Exercise objective ::
These records contain pictures, which must be left out; copy exactly the lines from the one with "How do I perform: Click" up to and including the one with "The width and height of the screenshot is (1210, 920).".

--

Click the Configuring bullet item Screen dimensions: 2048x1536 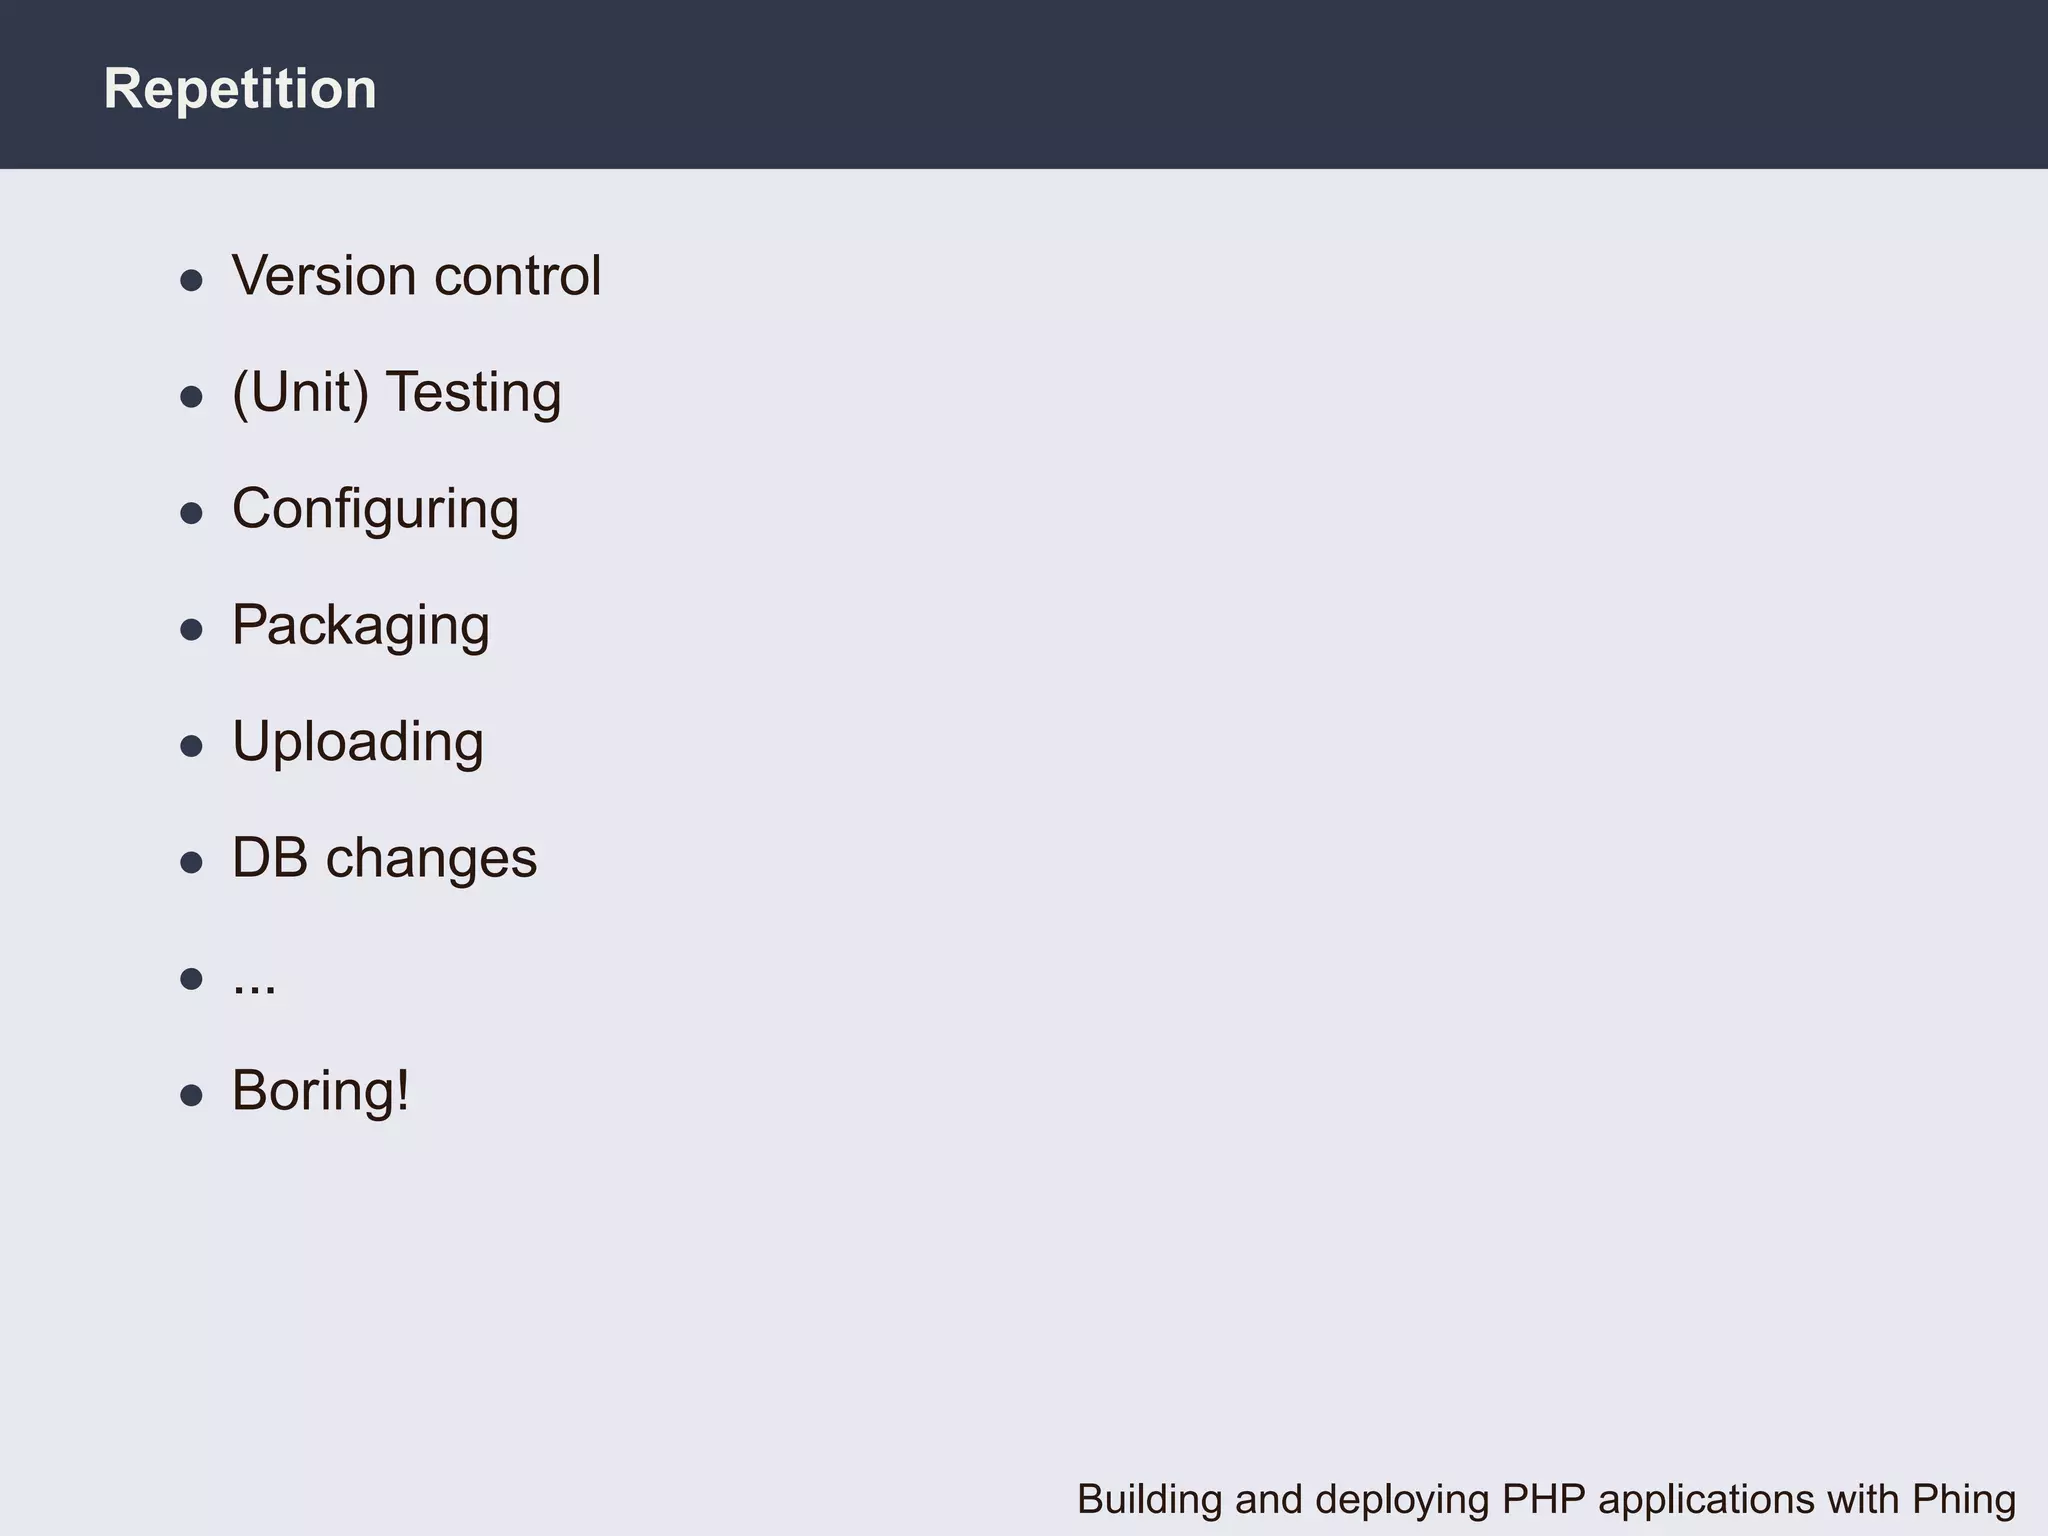(x=375, y=509)
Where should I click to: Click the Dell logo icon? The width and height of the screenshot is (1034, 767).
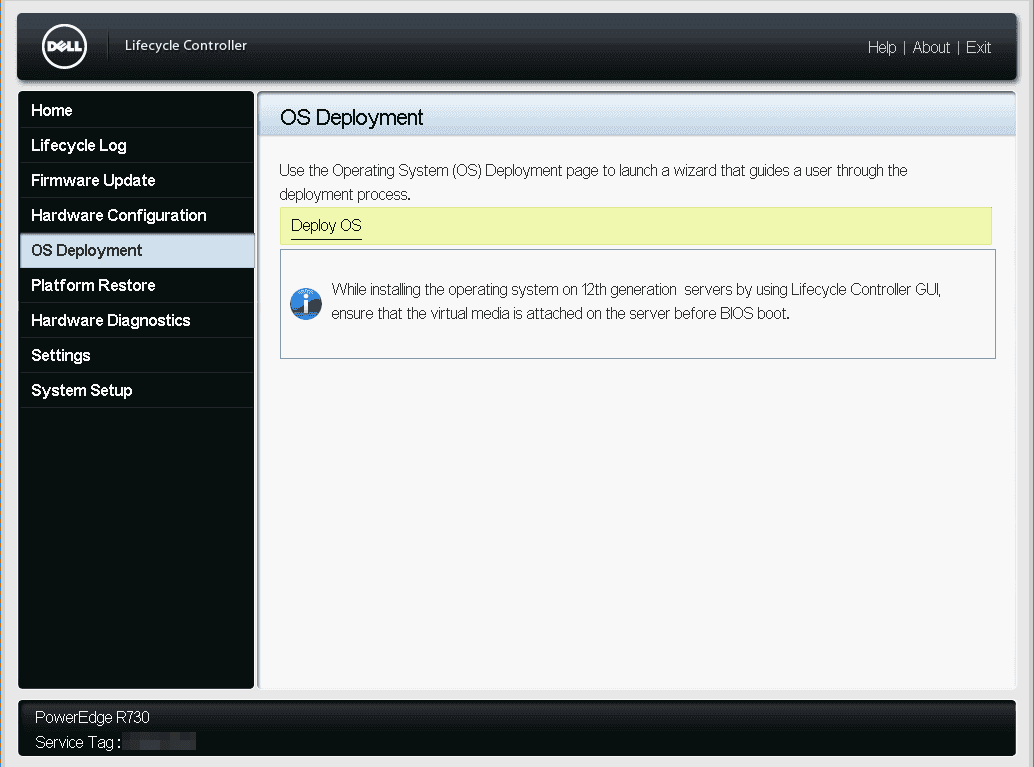point(63,46)
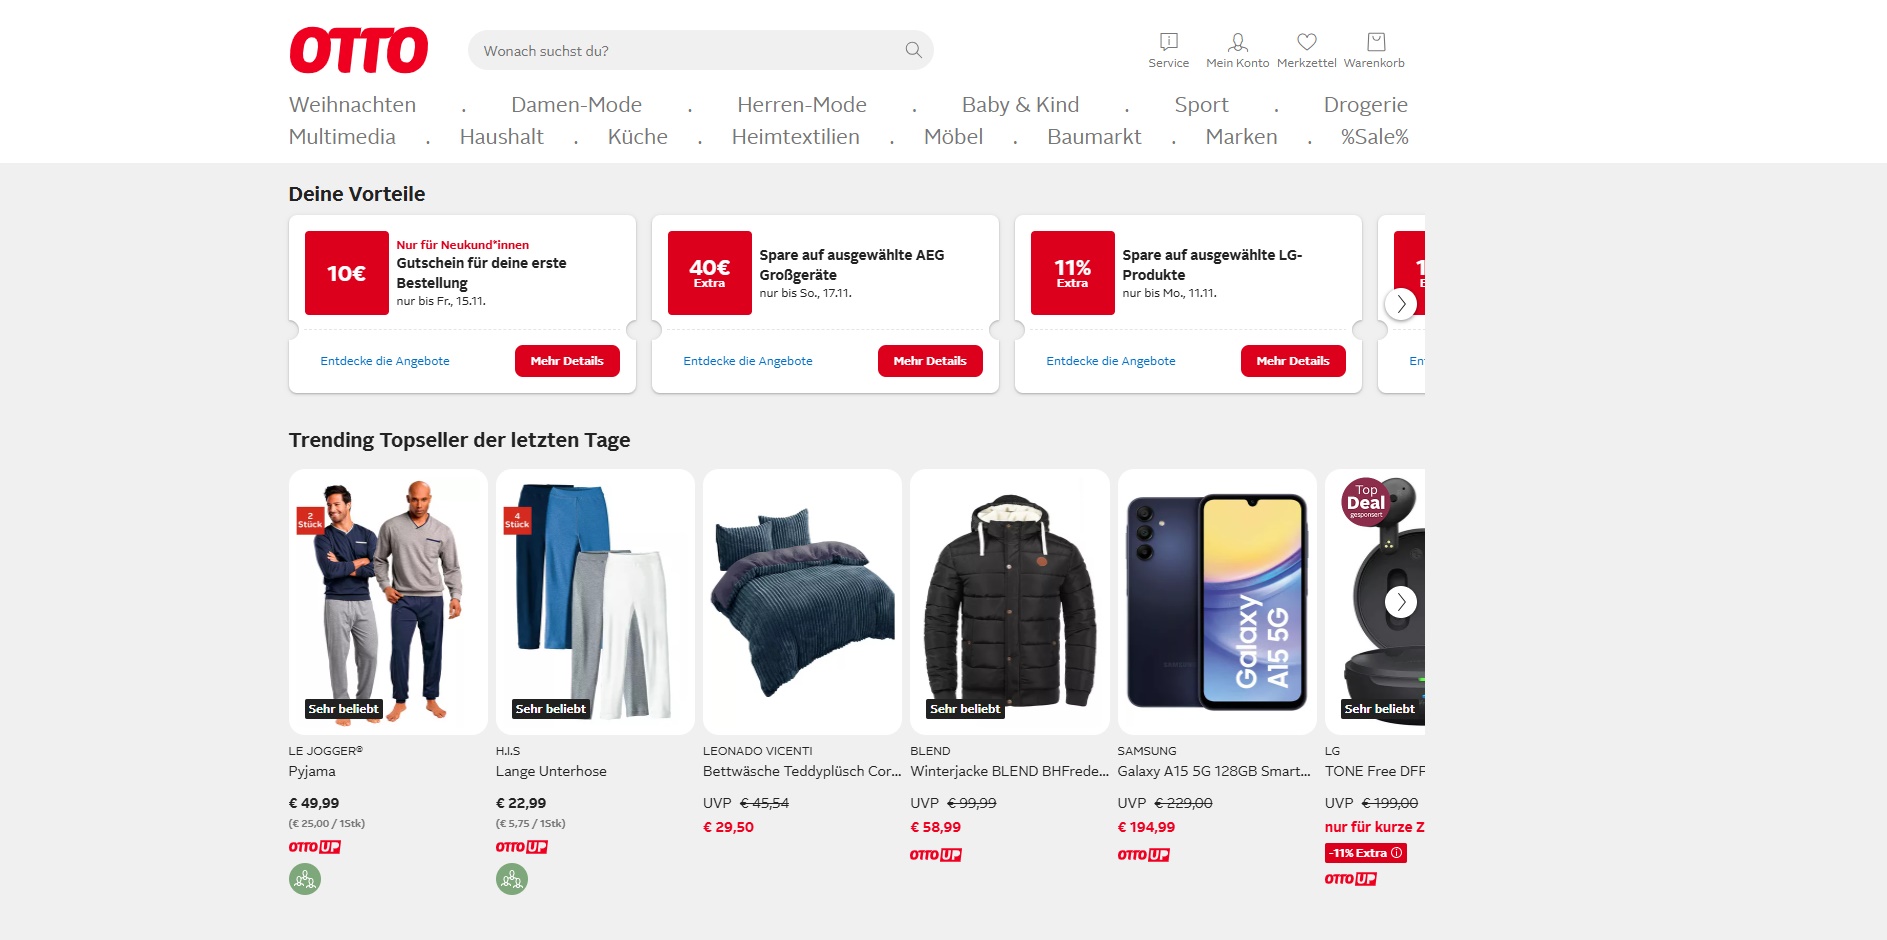Click Mehr Details for the 10€ Gutschein
This screenshot has height=940, width=1887.
point(566,361)
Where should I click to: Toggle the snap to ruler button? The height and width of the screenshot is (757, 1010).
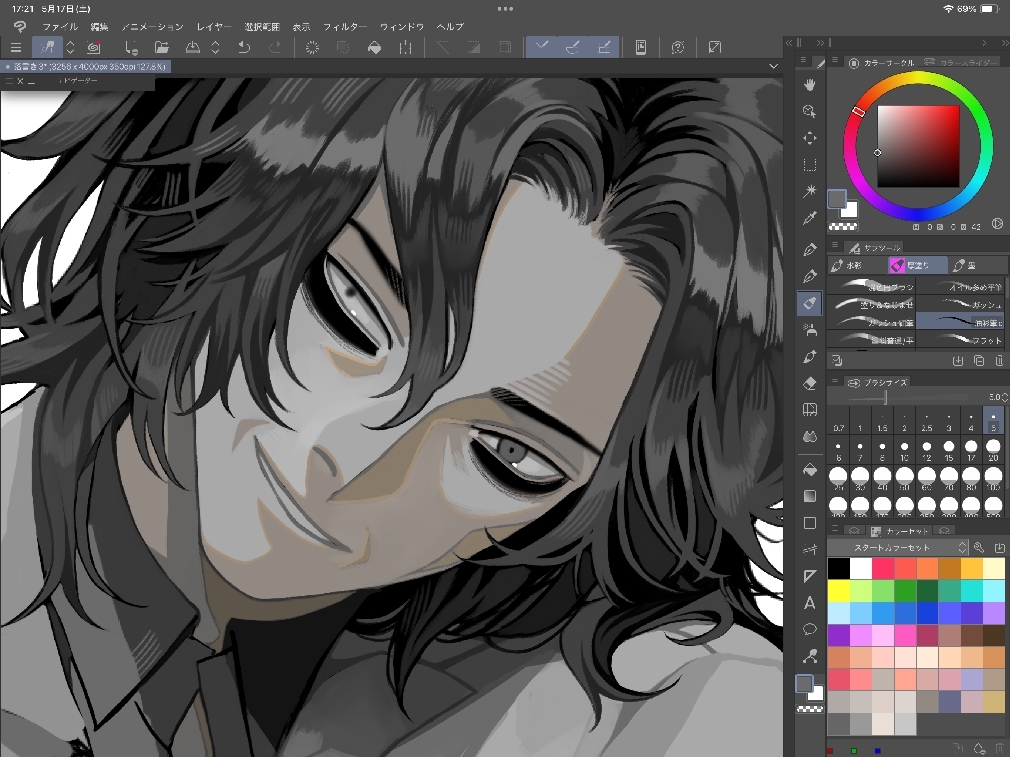[x=542, y=47]
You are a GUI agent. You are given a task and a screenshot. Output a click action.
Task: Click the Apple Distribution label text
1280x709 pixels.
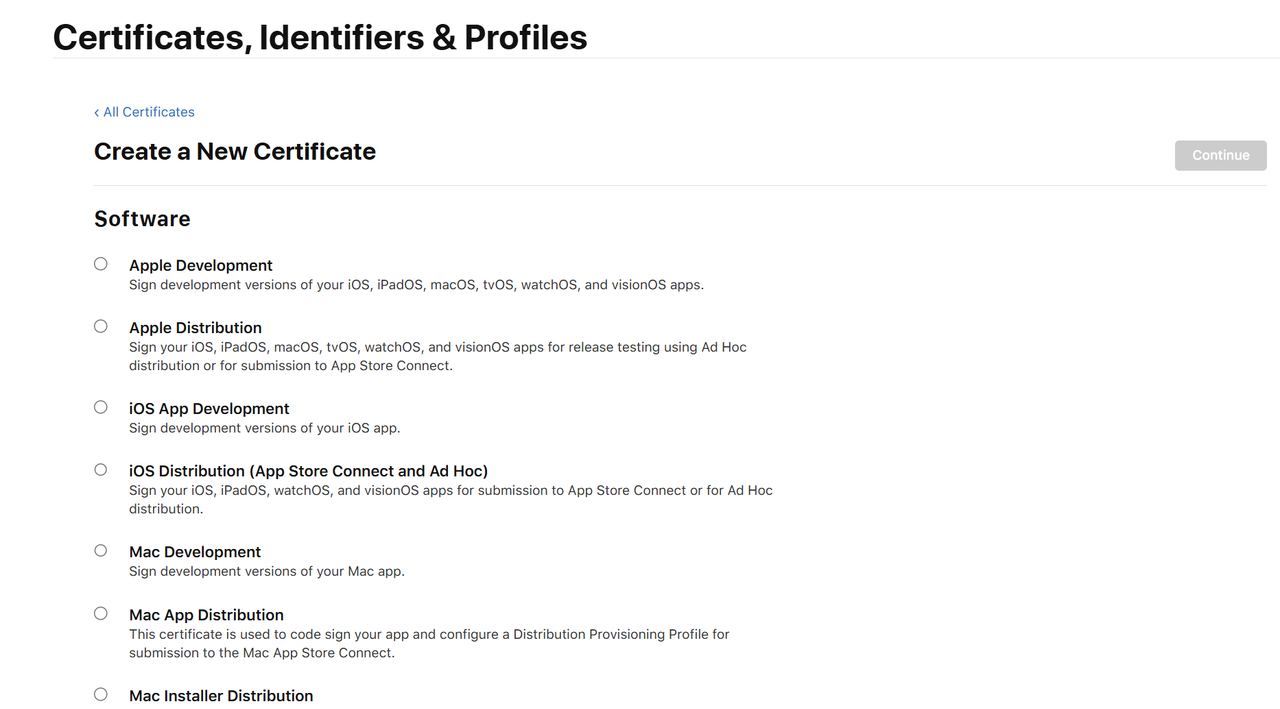195,328
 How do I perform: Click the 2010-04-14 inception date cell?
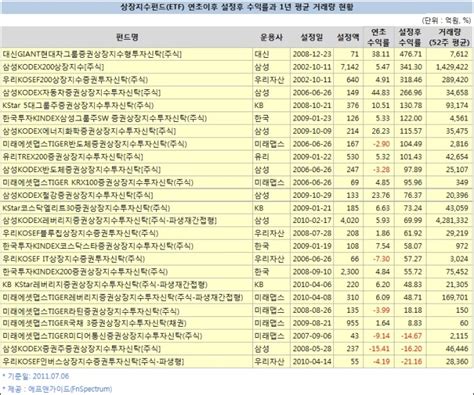(x=312, y=361)
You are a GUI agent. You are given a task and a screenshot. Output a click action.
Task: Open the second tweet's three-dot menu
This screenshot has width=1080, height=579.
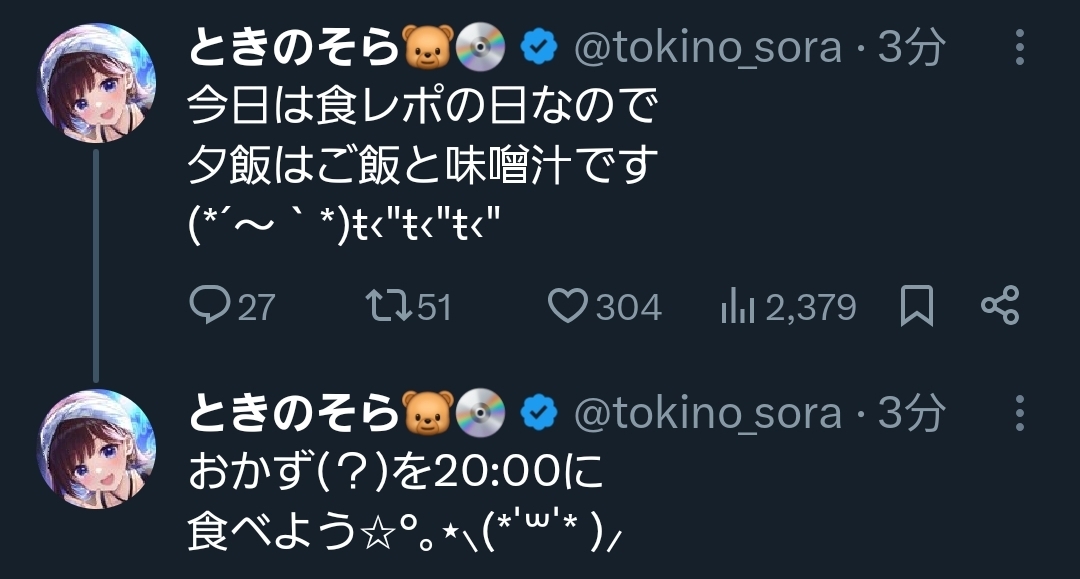pos(1020,413)
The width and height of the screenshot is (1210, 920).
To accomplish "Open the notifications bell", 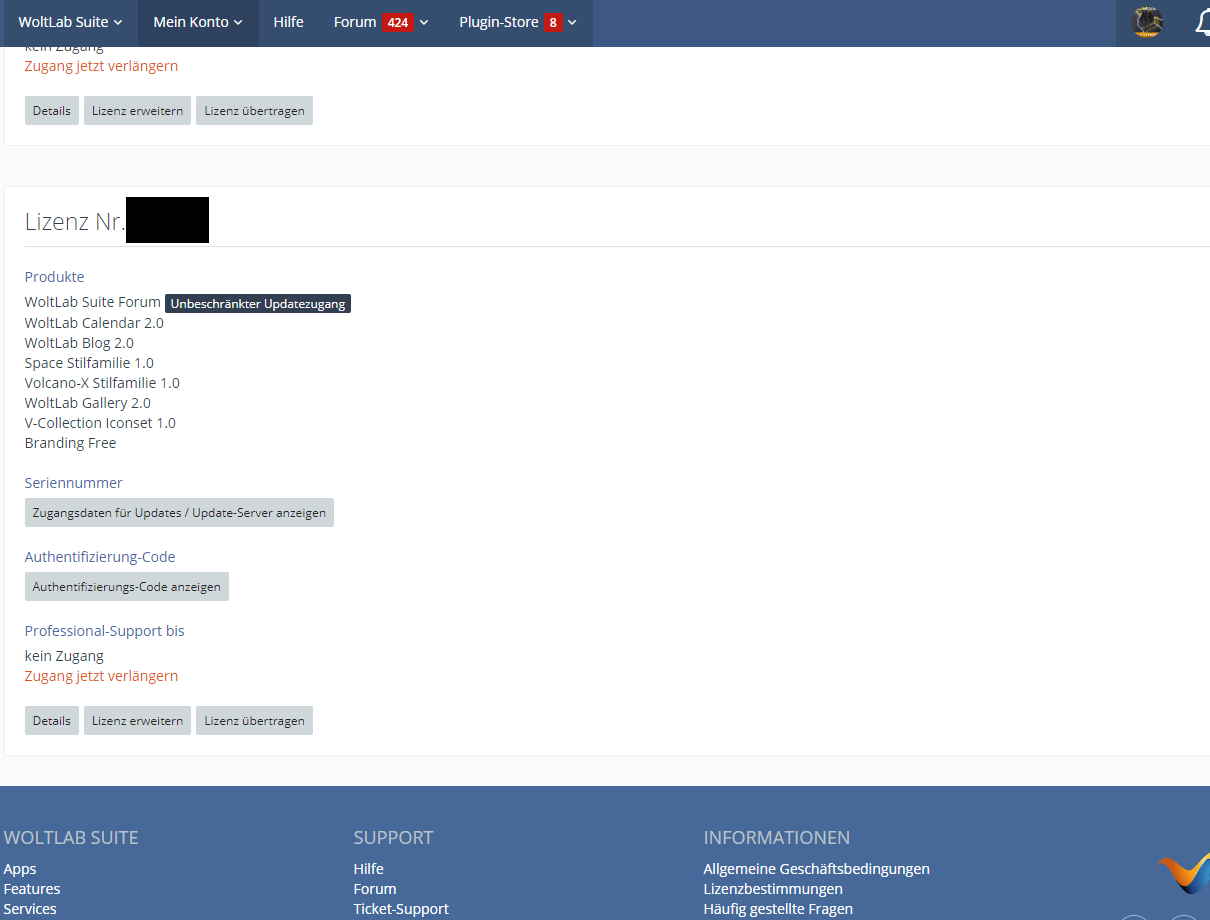I will point(1202,22).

--

Completed exercise ::
 How do I perform: Click the 2010-04-14 inception date cell?
(x=312, y=361)
You are a GUI agent. You are given a task and a screenshot. Output a click action.
Task: Open the second tweet's three-dot menu
This screenshot has width=1080, height=579.
pos(1020,413)
The width and height of the screenshot is (1210, 920).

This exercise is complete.